> **TASK MATERIAL**
- - - -

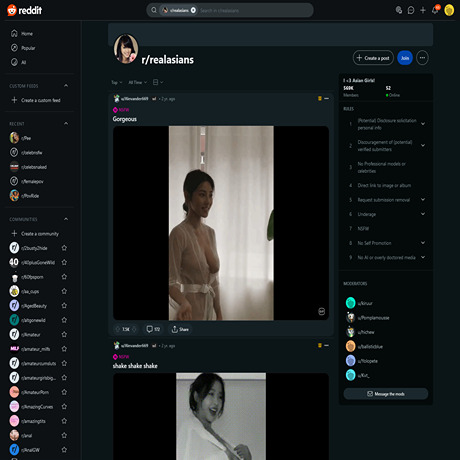Screen dimensions: 460x460
Task: Click the comments icon on Gorgeous post
Action: [x=153, y=329]
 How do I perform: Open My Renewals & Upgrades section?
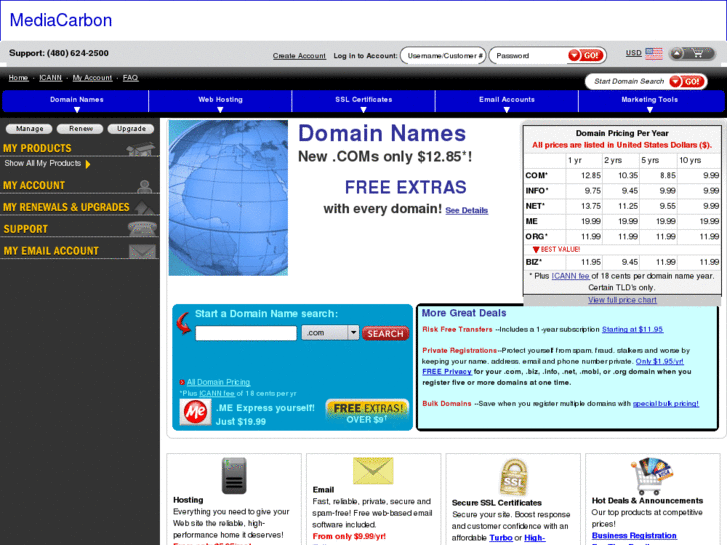click(x=66, y=207)
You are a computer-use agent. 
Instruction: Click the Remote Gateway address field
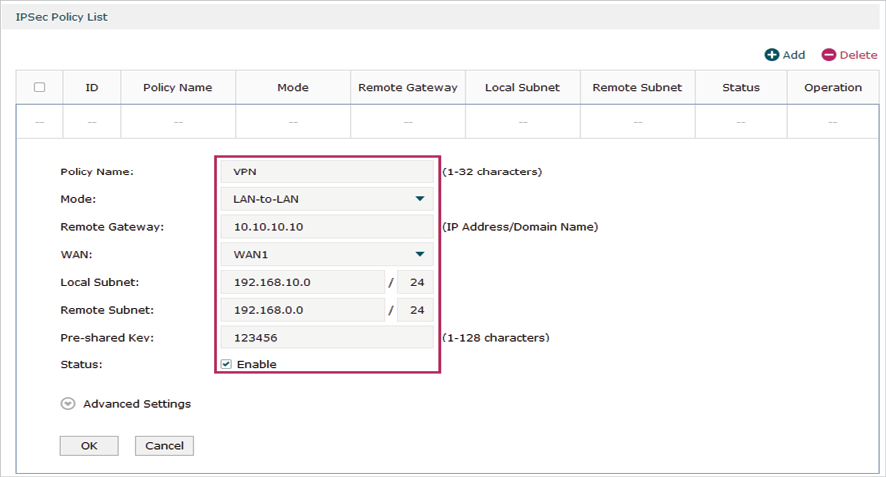[326, 227]
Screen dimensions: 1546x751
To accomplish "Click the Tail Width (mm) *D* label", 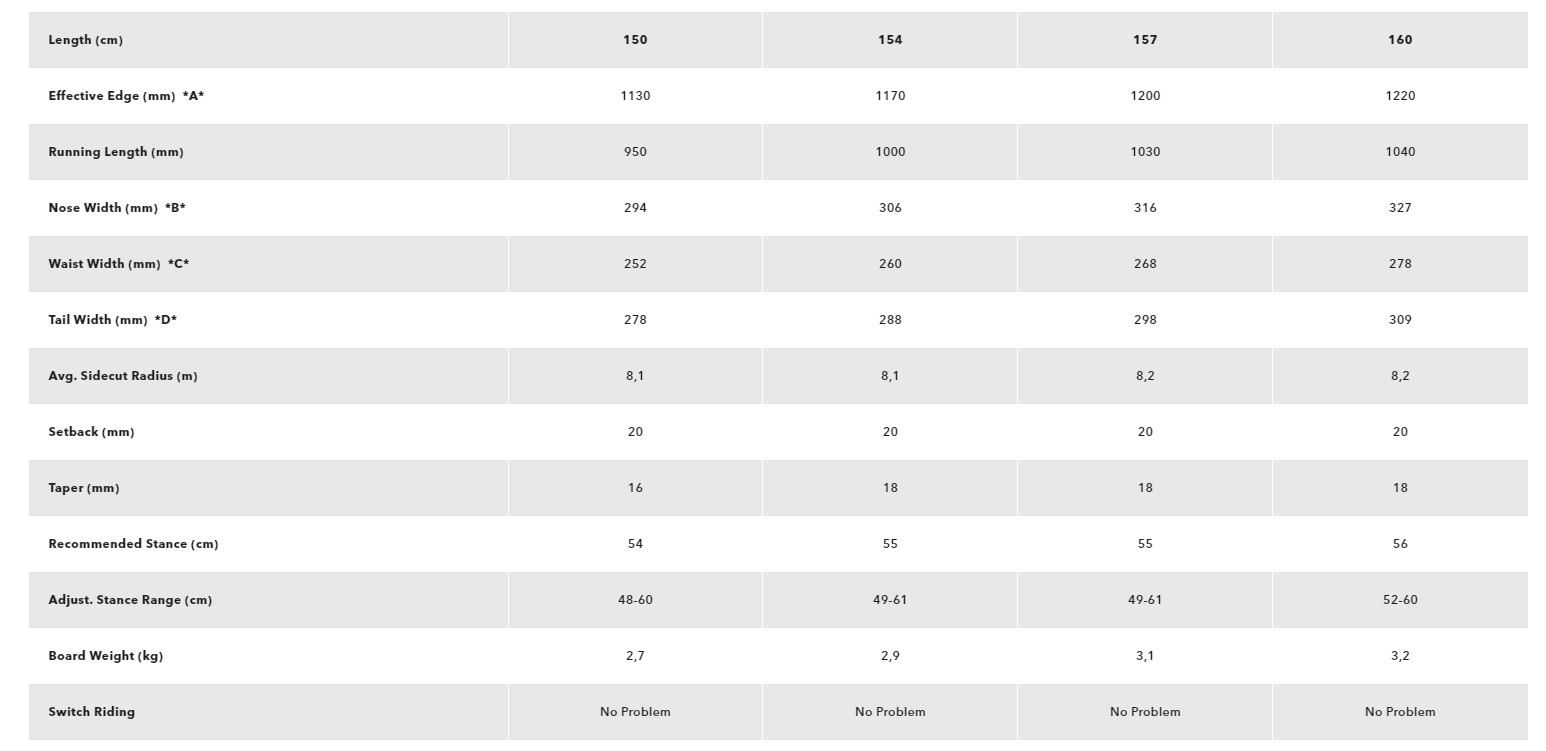I will [x=113, y=320].

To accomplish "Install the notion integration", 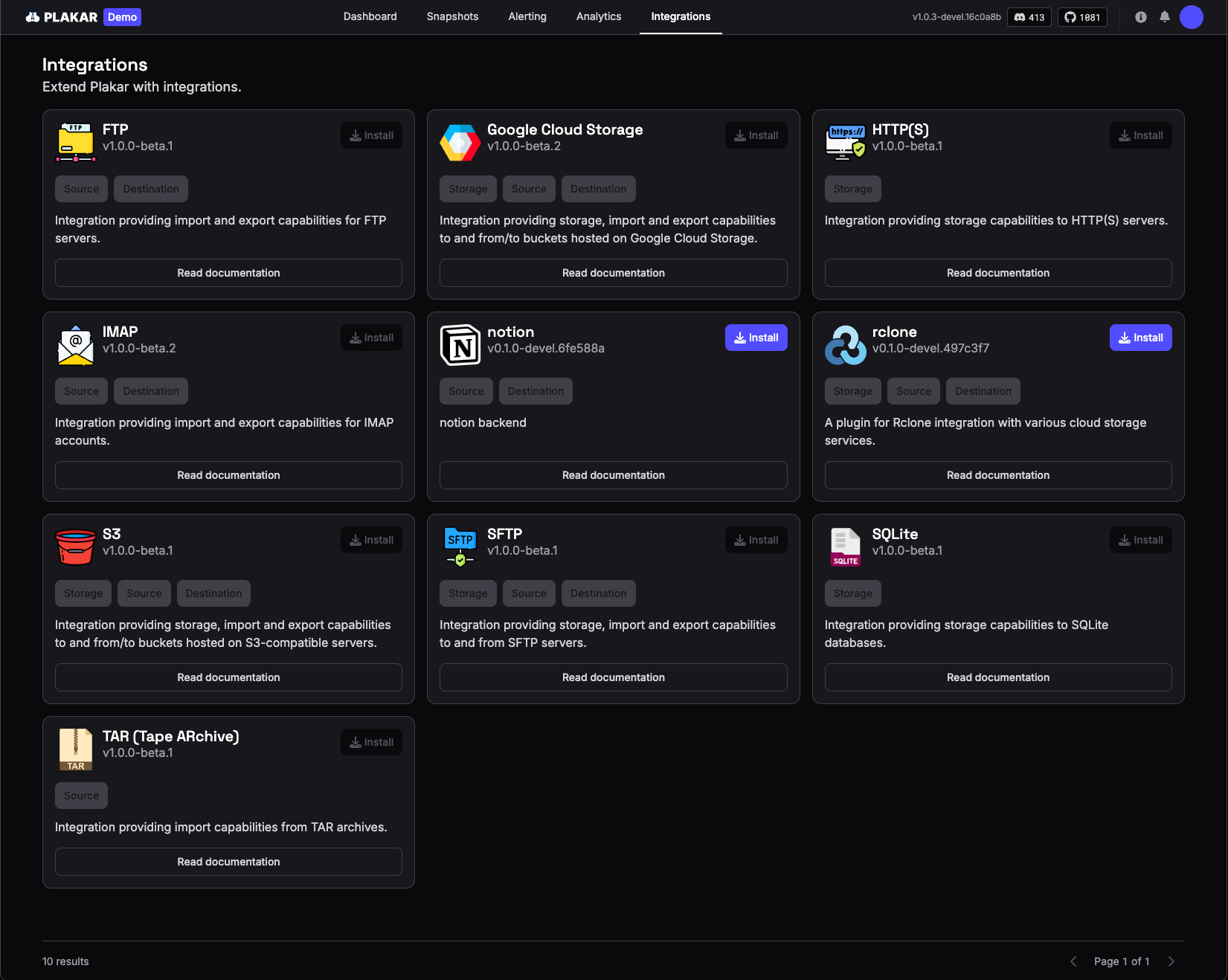I will tap(756, 338).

- - - -

> **ASSIGNED TASK**
The answer is the lines above from the one with "How do I perform: Open" to the one with "Screen dimensions: 1546x751", set down exactly, with no pictures.

> **WRITTEN RESPONSE**
 How do I perform: Open My Renewals & Upgrades section?
click(x=66, y=207)
You are a computer-use agent. 
Instruction: Click the Remote Gateway address field
[326, 227]
Screen dimensions: 1546x751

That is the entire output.